## EXERCISE OBJECTIVE
The listing is to be reproduced exactly, excluding its pictures.

## PROVIDED DATA
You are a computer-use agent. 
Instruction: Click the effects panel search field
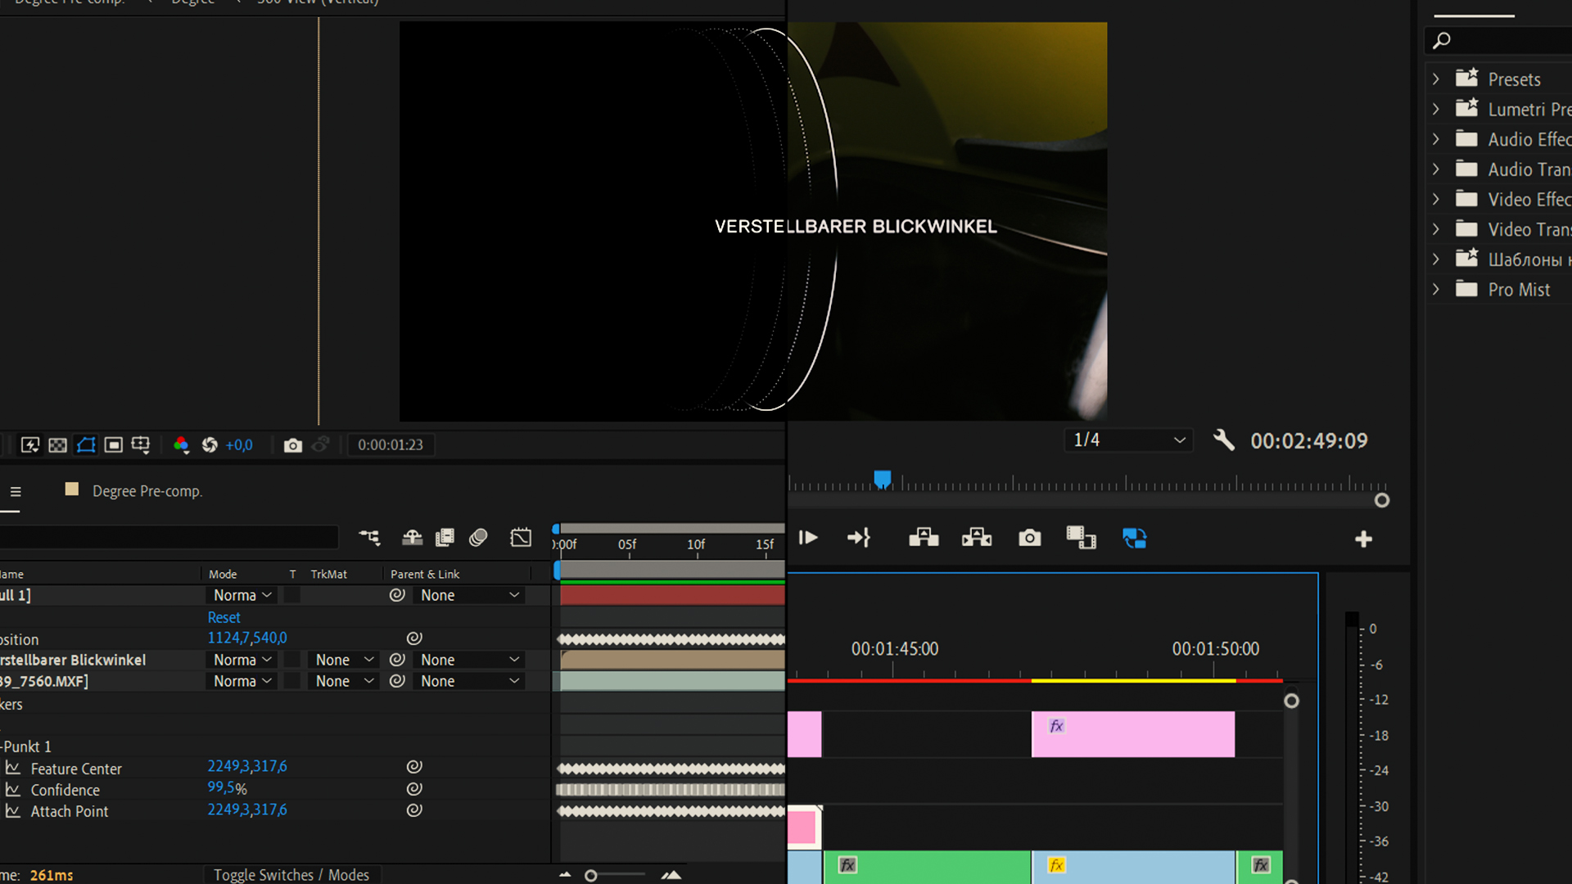tap(1507, 40)
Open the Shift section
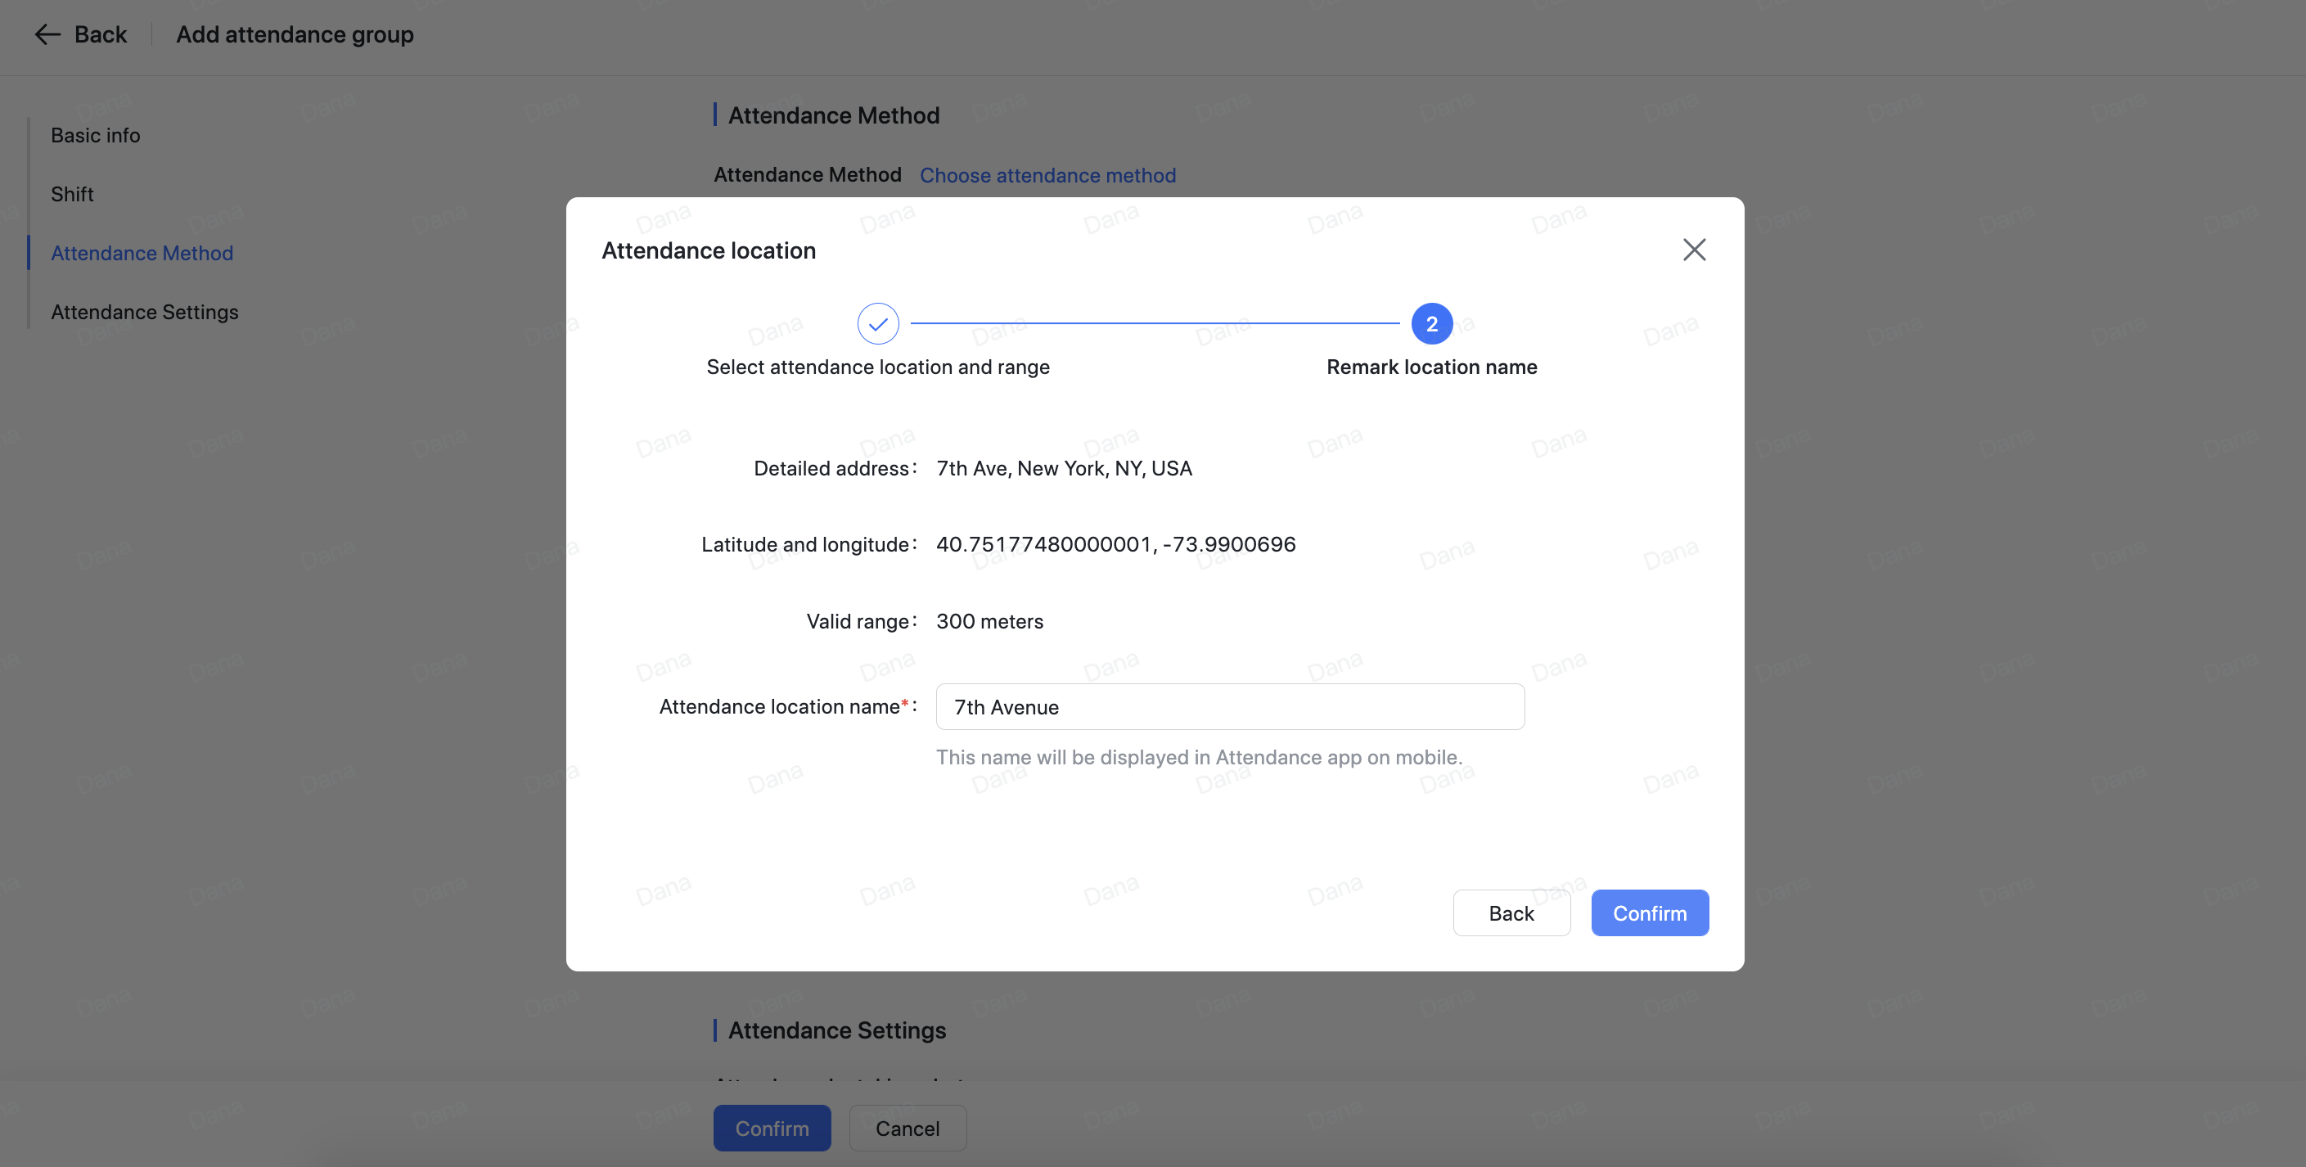This screenshot has width=2306, height=1167. 72,193
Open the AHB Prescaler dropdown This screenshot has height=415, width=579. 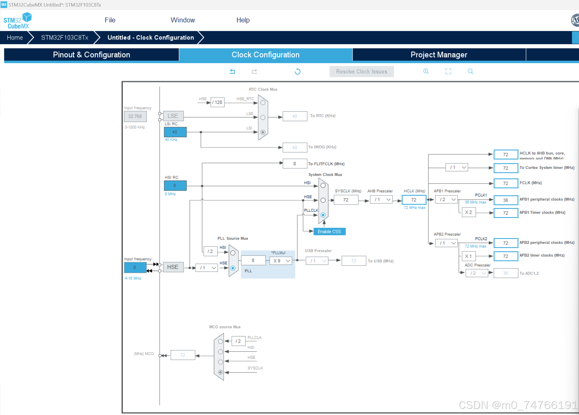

## TASK OUTPUT
You are a computer-use agent. 
Instruction: Click the effects panel search field
tap(1507, 40)
Open the Shift section
This screenshot has width=2306, height=1167. 72,193
Open the AHB Prescaler dropdown This screenshot has height=415, width=579. 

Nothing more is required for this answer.